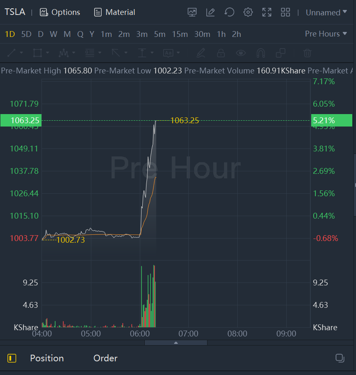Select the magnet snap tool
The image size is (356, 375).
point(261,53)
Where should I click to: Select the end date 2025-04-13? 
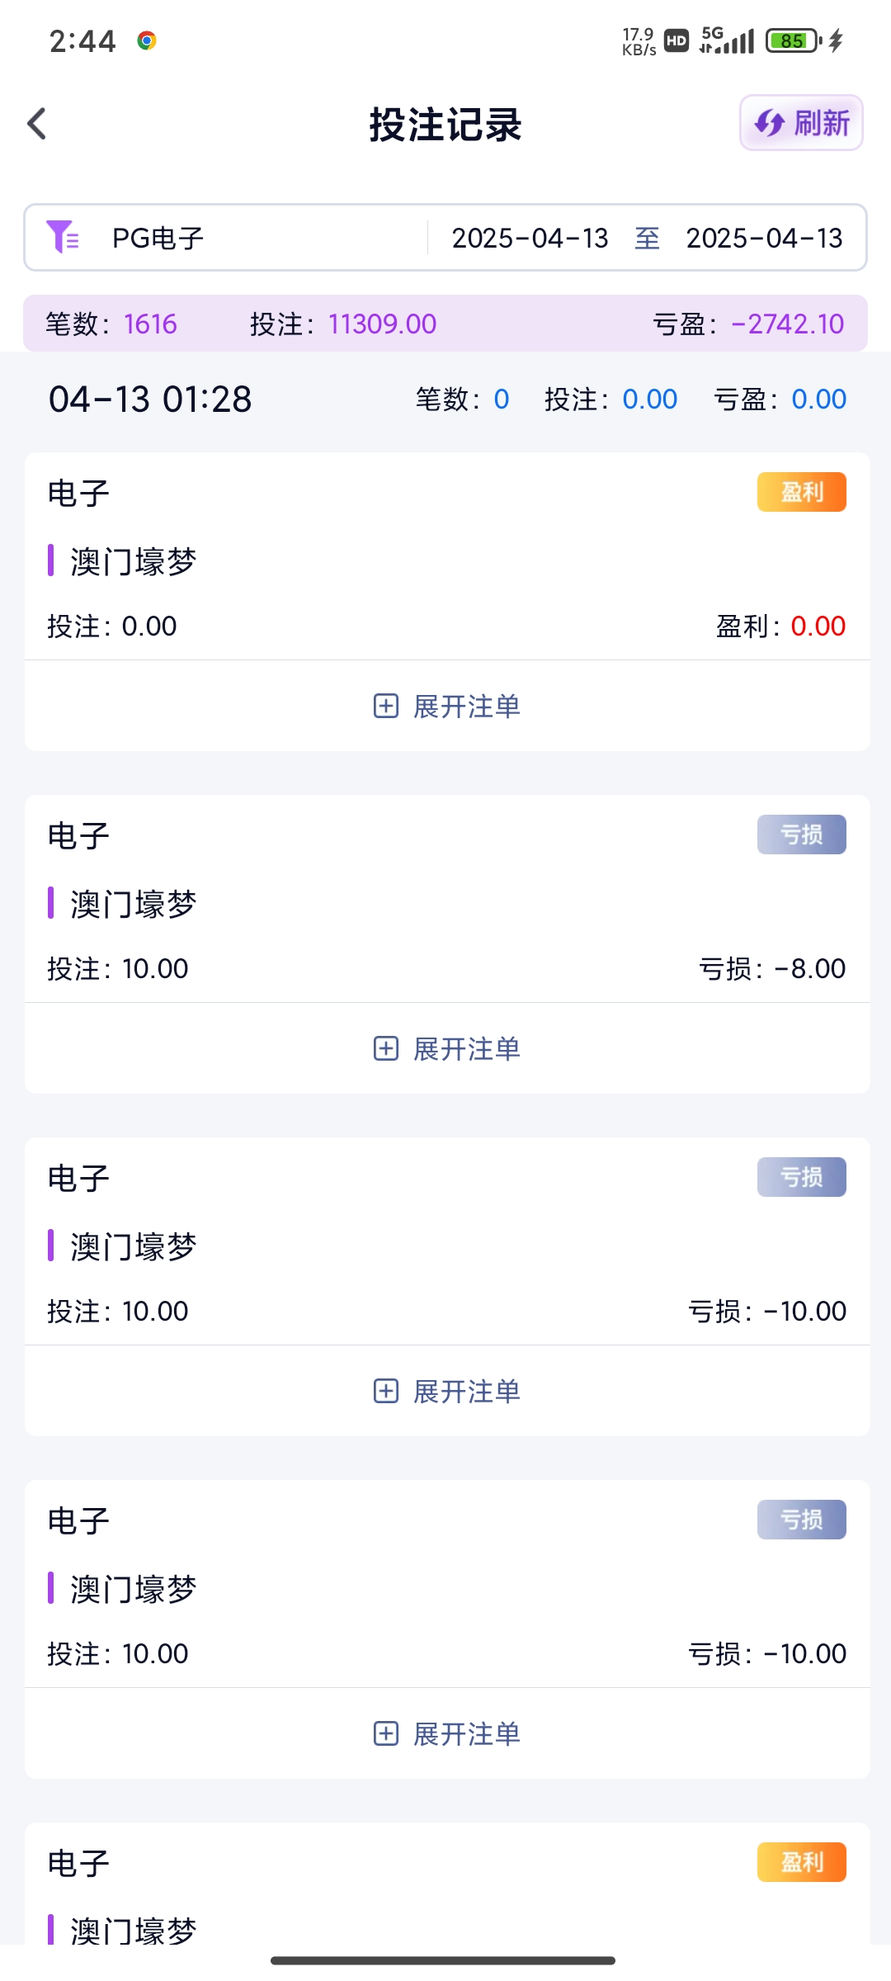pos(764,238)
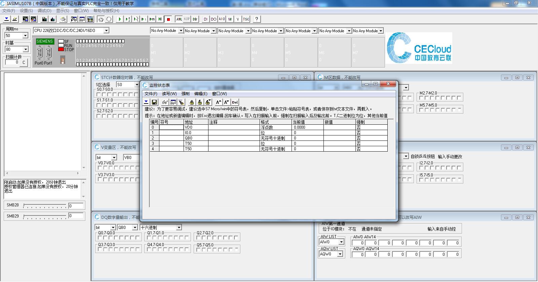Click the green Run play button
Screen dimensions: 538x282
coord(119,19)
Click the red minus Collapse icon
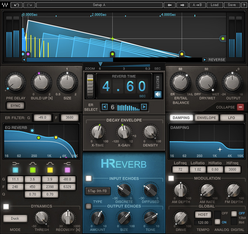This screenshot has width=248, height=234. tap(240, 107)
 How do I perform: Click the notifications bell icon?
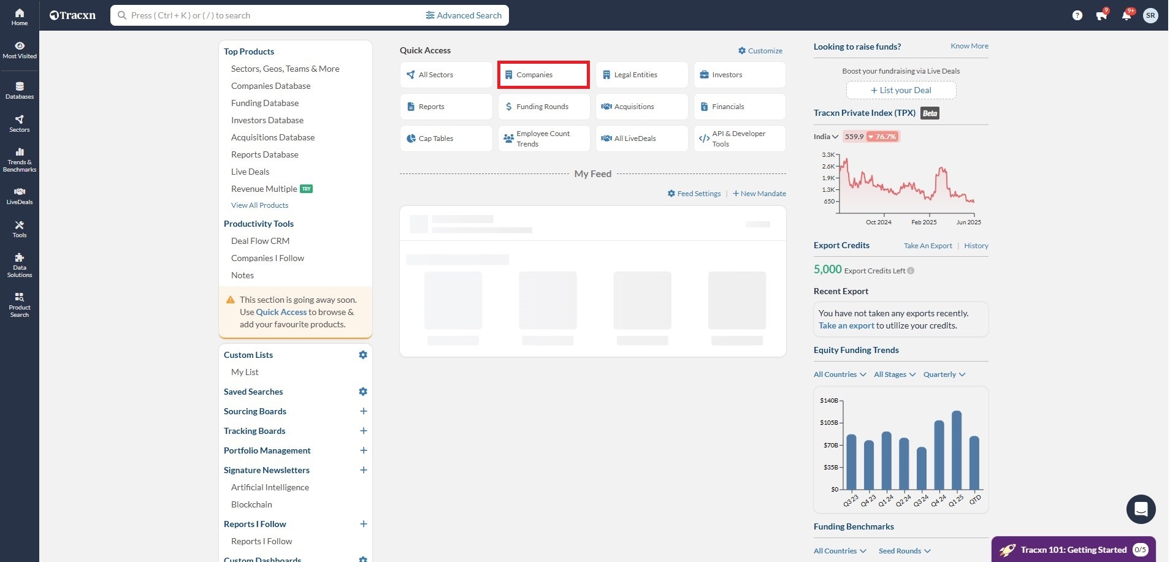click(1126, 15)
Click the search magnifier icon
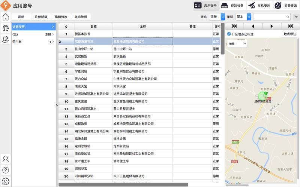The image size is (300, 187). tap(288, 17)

++++

• [TASK DESCRIPTION] Return every line of the listing above word for word, omitting the pictures.

• [OUTPUT OF THE EXERCISE]
Select the magnet snap tool
The image size is (356, 375).
point(261,53)
Where should I click to: Select the end date 2025-04-13? 
pos(764,238)
Click the green Run play button
Screen dimensions: 538x282
coord(119,19)
Click the red minus Collapse icon
This screenshot has width=248, height=234. tap(240, 107)
 How do I perform: Click the notifications bell icon?
click(1126, 15)
Click the search magnifier icon
The image size is (300, 187). tap(288, 17)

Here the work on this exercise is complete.